While ABC, CBS, NBC, CNN and MSNBC exalted the commander-in-chief, at least one observer charged the Democratic president with crafting a speech that was "tantamount to plagiarism."
In a column on the U.S. News site, presidential scholar Alvin Felzenberg accused Obama of borrowing lines and ideas from other speeches and claiming them as his own.
"President Obama’s second State of the Union address contained enough recycled ideas and lines lifted from speeches of others to make historians wince," quipped Felzenberg, himself a former presidential speechwriter. "Had the president submitted the text of his second State of the Union Address in the form of a college term paper, he would have been sent forthwith to the nearest academic dean."
Felzenberg asserted that Obama plagiarized Woodrow Wilson, Mario Cuomo, Margaret Thatcher, John F. Kennedy, and Ronald Reagan, among others, but broadcast networks and cable outlets have all ignored the charges.
As NewsBusters reported yesterday, ABC, CBS, and NBC fawned over the president's address but omitted a growing chorus of criticism. On the cable side, both MSNBC and CNN have yet to even mention the allegations. Additionally, a Nexis search revealed that none of the aforementioned outlets have covered the story on their Web sites.

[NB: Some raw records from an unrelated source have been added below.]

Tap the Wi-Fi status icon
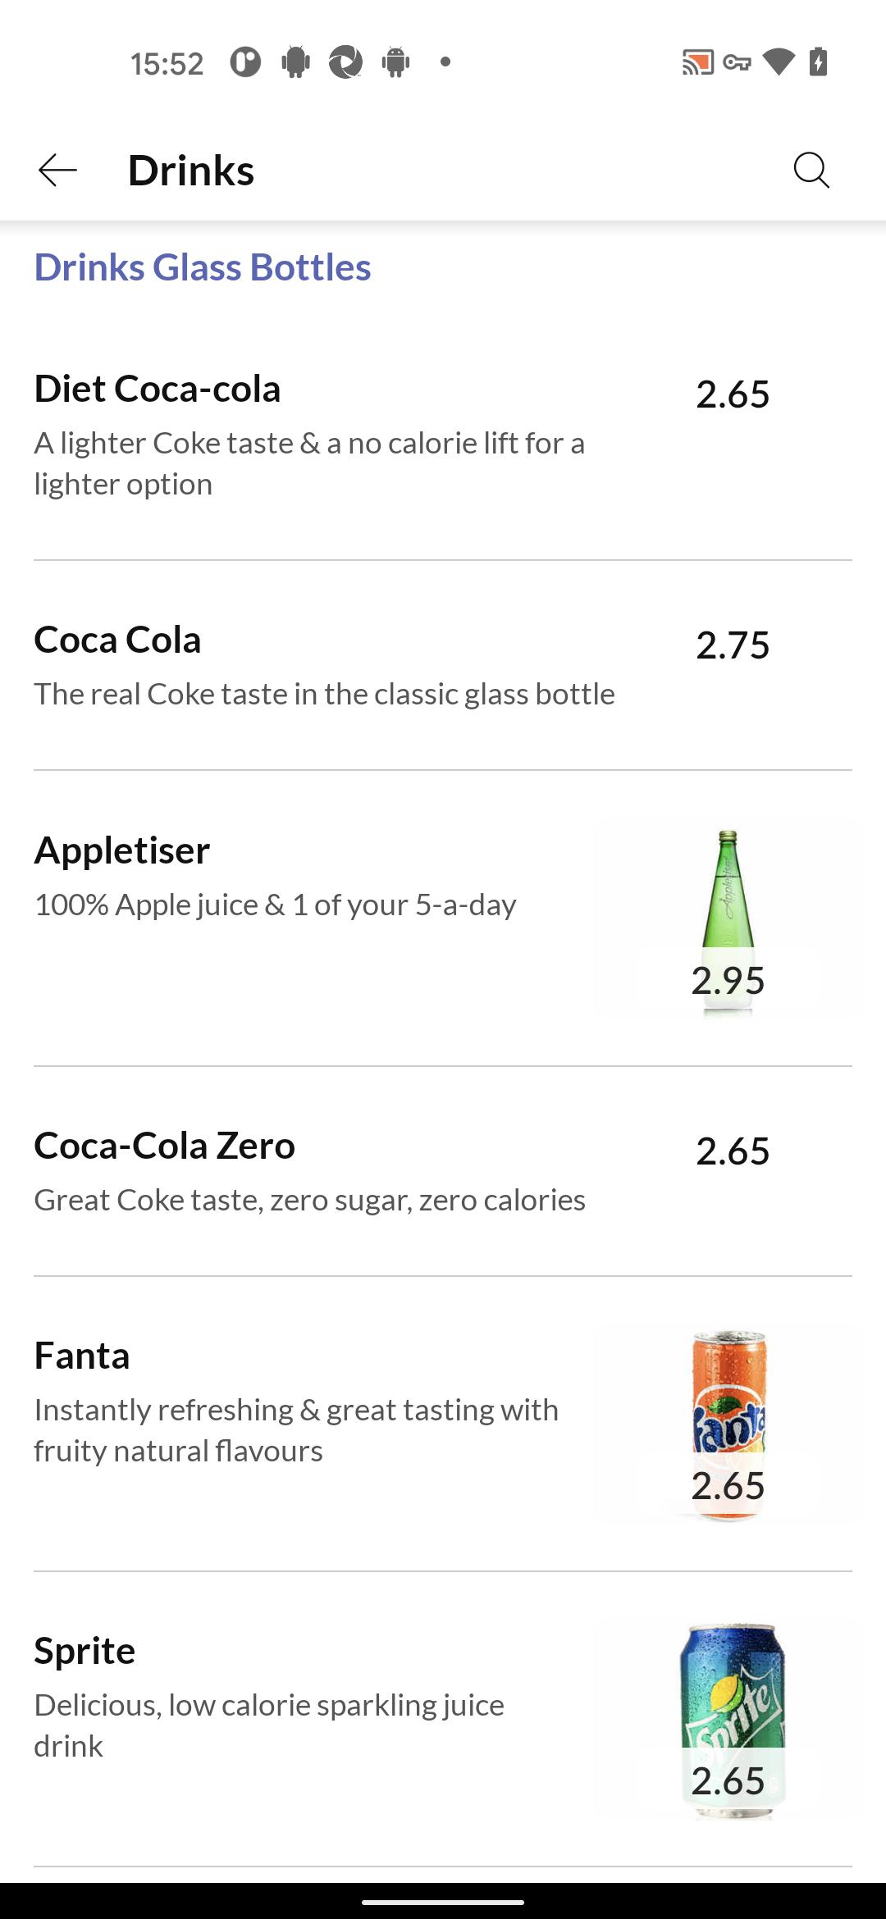886x1919 pixels. pyautogui.click(x=778, y=62)
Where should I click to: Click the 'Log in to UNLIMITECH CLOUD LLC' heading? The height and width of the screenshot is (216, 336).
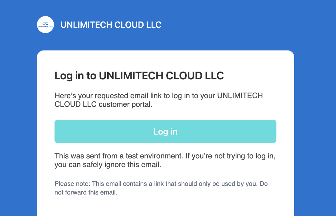coord(139,75)

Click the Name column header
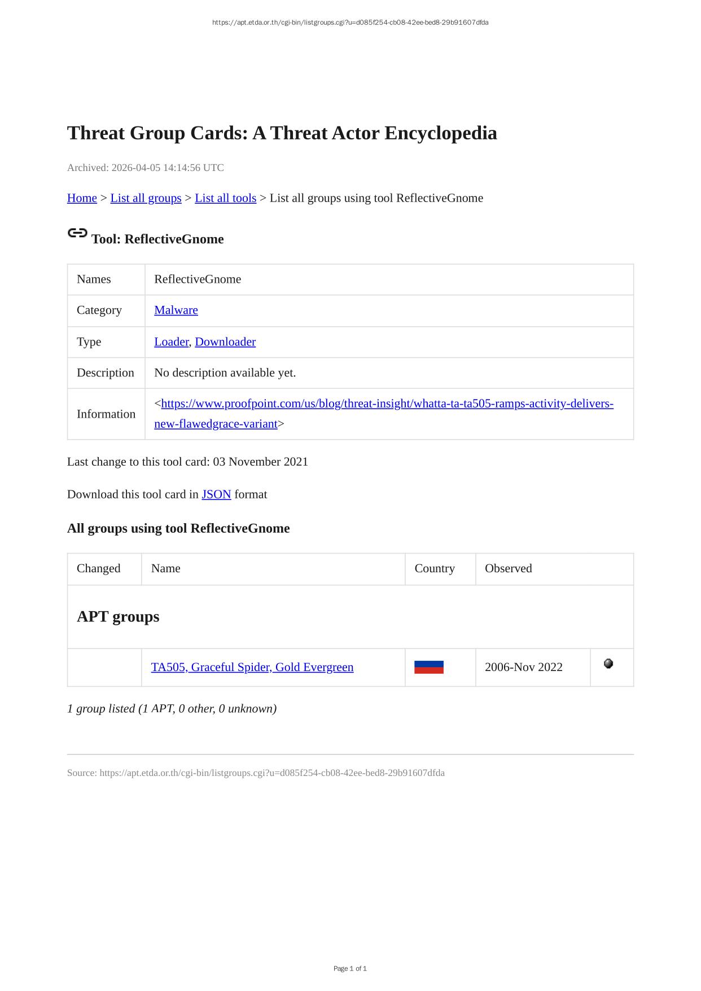[165, 568]
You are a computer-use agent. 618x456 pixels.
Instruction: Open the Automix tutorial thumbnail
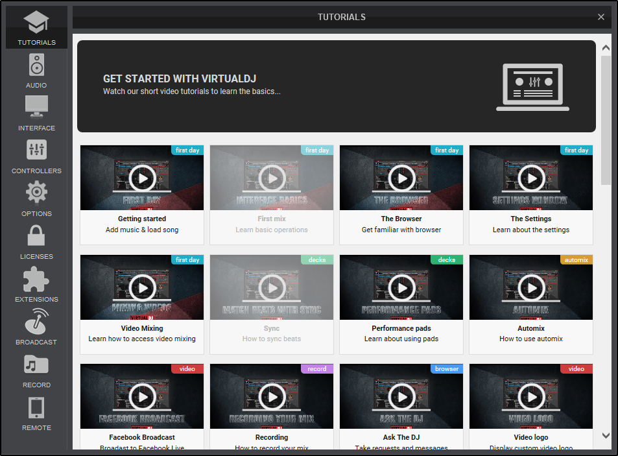[x=531, y=287]
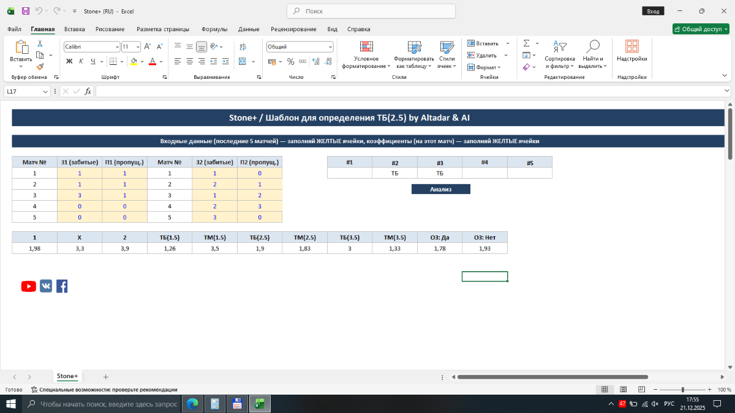Click the Facebook icon in the sheet

[62, 286]
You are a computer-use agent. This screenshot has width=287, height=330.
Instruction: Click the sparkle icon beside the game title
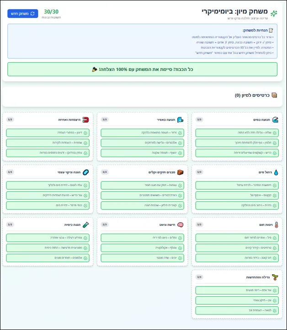pos(274,14)
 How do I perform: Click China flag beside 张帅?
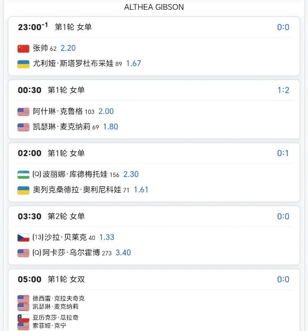coord(23,48)
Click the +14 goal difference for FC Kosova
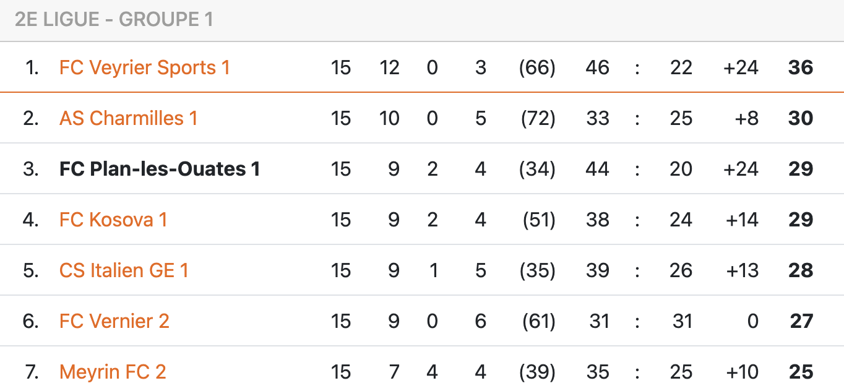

Meanwhile, print and online media outlets are buzzing about Felzenberg's claims.
The Wall Street Journal, Fox Nation, and Washington Examiner all linked to Felzenberg's U.S. News piece. The Los Angeles Times posted a more comprehensive assessment of the president's apparent plagiarism early this morning that included a nod to Felzenberg and a reminder to readers that some of Obama's speeches during the 2008 election shared some "striking similarities" to those of Democrat Deval Patrick, the governor of Massachusetts.
While mainstream broadcast and cable networks continue to ignore the plagiarism allegations leveled against Obama, they were eager to provide a megaphone last year to those who accused a Republican of plagiarizing one of Obama's speeches.
On May 25, 2010, MSNBC invited the Huffington Post's Ryan Grim to lambast Vaughn Ward, a Republican congressional candidate, for allegedly stealing lines from then-State Senator Obama's famous 2004 Democratic National Convention speech.
"A GOP congressional candidate has seen his campaign go from a sure-thing to a real nailbiter," intoned MSNBC anchor Tamron Hall. "He's actually accused of plagiarizing President Obama."
The broadcast and cable outlets that continue to ignore Felzenberg's allegations do so at their own peril. It is only a matter of time before the American people realize that these ostensibly objective networks are intentionally burying a story that an increasing number of news organizations acknowledge as a legitimate criticism of the president.